§ EXERCISE INPUT
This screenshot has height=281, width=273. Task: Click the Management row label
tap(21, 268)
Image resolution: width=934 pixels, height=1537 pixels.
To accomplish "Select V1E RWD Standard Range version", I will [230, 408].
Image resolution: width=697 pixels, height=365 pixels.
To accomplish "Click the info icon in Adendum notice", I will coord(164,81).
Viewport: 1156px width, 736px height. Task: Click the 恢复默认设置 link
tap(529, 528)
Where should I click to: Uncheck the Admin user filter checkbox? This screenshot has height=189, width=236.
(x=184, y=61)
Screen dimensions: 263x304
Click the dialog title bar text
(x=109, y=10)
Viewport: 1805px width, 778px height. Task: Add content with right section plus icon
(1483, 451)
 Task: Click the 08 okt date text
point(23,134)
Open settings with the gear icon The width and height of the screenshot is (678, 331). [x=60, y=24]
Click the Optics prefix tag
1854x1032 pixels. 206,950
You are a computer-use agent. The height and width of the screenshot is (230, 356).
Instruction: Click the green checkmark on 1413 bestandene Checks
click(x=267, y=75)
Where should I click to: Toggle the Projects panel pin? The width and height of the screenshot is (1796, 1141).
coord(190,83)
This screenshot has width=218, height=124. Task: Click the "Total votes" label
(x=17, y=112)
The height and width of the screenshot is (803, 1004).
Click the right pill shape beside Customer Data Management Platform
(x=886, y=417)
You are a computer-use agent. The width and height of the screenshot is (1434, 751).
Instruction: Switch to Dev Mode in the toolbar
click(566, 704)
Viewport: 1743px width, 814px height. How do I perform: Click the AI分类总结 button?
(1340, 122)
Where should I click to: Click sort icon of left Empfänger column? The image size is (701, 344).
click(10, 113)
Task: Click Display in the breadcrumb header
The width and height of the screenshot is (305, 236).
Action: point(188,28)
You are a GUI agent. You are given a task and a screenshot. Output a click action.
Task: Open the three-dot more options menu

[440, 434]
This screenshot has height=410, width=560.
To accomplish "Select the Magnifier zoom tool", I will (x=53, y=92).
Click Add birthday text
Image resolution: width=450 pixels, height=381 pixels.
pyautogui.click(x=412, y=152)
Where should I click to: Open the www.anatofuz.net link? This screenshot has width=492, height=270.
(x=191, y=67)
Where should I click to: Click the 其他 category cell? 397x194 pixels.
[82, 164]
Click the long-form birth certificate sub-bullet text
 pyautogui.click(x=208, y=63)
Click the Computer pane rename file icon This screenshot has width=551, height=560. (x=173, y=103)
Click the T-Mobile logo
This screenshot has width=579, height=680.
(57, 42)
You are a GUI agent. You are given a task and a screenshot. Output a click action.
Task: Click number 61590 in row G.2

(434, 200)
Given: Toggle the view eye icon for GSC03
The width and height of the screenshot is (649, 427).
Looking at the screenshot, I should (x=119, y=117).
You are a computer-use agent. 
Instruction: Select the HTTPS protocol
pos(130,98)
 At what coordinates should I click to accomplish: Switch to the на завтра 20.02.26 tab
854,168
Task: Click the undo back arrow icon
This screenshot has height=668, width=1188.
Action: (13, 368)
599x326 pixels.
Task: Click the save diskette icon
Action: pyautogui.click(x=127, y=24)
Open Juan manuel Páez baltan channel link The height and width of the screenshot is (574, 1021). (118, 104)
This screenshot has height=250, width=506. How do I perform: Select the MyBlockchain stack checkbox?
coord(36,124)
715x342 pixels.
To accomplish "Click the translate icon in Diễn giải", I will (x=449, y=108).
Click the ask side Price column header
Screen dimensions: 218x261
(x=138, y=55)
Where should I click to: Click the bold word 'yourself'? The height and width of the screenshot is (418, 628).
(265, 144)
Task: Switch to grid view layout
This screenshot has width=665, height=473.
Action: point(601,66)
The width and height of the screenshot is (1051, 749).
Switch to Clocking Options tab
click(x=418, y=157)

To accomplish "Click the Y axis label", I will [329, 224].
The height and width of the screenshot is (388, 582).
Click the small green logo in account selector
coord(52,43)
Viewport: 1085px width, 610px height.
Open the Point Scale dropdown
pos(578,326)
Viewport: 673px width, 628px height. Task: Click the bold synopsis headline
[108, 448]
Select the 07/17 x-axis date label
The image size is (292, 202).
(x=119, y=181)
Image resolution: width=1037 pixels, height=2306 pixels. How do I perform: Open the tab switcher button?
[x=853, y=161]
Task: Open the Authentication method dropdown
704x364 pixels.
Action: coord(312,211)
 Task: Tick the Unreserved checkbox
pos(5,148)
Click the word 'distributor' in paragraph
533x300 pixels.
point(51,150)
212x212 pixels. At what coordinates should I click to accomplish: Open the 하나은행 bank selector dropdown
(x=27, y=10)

§ TASK TO COMPLETE
Put the data above into a two-column CSV with the columns instruction and coordinates, beginning at the start of the data and stopping after the line that contains "(1483, 451)". Write one row for each instruction and its coordinates, put every field in quotation marks, and replace any line breaks inside a field with spaces.

§ RESULT BELOW
instruction,coordinates
"This screenshot has height=281, width=273. Task: Click the Management row label","tap(21, 268)"
"Image resolution: width=934 pixels, height=1537 pixels. To accomplish ""Select V1E RWD Standard Range version"",","I will [230, 408]."
"Image resolution: width=697 pixels, height=365 pixels. To accomplish ""Click the info icon in Adendum notice"",","I will coord(164,81)."
"Viewport: 1156px width, 736px height. Task: Click the 恢复默认设置 link","tap(529, 528)"
"Where should I click to: Uncheck the Admin user filter checkbox? This screenshot has height=189, width=236.","(x=184, y=61)"
"Screen dimensions: 263x304 Click the dialog title bar text","(x=109, y=10)"
"Viewport: 1805px width, 778px height. Task: Add content with right section plus icon","(1483, 451)"